Thread-like bridging strands were firstly described by Hes et al. [26] as a histological clue of adenomatoid tumors, and they reported that all adenomatoid tumors have the morphologic feature that attenuate tumor cell cytoplasm transverse lumen. In the current case, the anastomosing, thin, cord-like arrangement of leiomyoma cells appeared to be similar to the histology of adenomatoid tumors, which may have caused a misdiagnosis of an adenomatoid tumor under low-power magnification. Such an arrangement of the leiomyoma cells was closely associated with the deposition of serous or hemorrhagic fluids, so the hydropic degeneration is possibly the unique histological feature. In fact, Coard et al. [27] described a case of a leiomyoma with massive hydropic degeneration similar to our case, and they reported that the hydropic degeneration resulted in multilocular and microcystic changes and marked splaying of the individual smooth muscle cells. The main pathological textbook [16] described leiomyomas with hydropic degeneration to have a delicate filigree pattern rather than thick fascicles. Thus, thread-like bridging strands, splaying, or filigree arrangement pattern of leiomyoma cells seem to indicate the same spectrum of histological architecture of a leiomyoma with hydropic degeneration. Pathologists need to be aware of the unique cellular arrangements of leiomyomas with hydropic degeneration to prevent misdiagnoses.

Conclusions

Regardless of the unique morphology the tumor in our case, it was clinically diagnosed as an ovarian tumor. Clinical modalities, including transvaginal US, CT, and MRI failed to find the stalk of the tumor, and the results of the clinical modalities were consistent with those of an ovarian tumor. Of pathological interest, hydropic degeneration seemed to induce adenomatoid tumor-like histological change.
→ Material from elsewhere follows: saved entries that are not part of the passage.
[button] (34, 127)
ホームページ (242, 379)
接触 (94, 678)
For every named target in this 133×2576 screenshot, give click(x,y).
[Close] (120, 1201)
We reviewed ovarian tumor-like leiomyomas similar to the current case, and almost all ovarian tumor-like uterine leiomyomas were subserosal, cystic, and pedunculated. Clinicians should bear in mind that a uterine leiomyoma can mimic an ovarian tumor, and it can be associated with an increased preoperative serum CA-125 level. Pathologists should also be aware that a leiomyoma with hydropic degeneration can have a histological pattern similar to that of an adenomatoid tumor. Additionally, a PEComa should not be diagnosed only by the immunoreactivity for MiTF.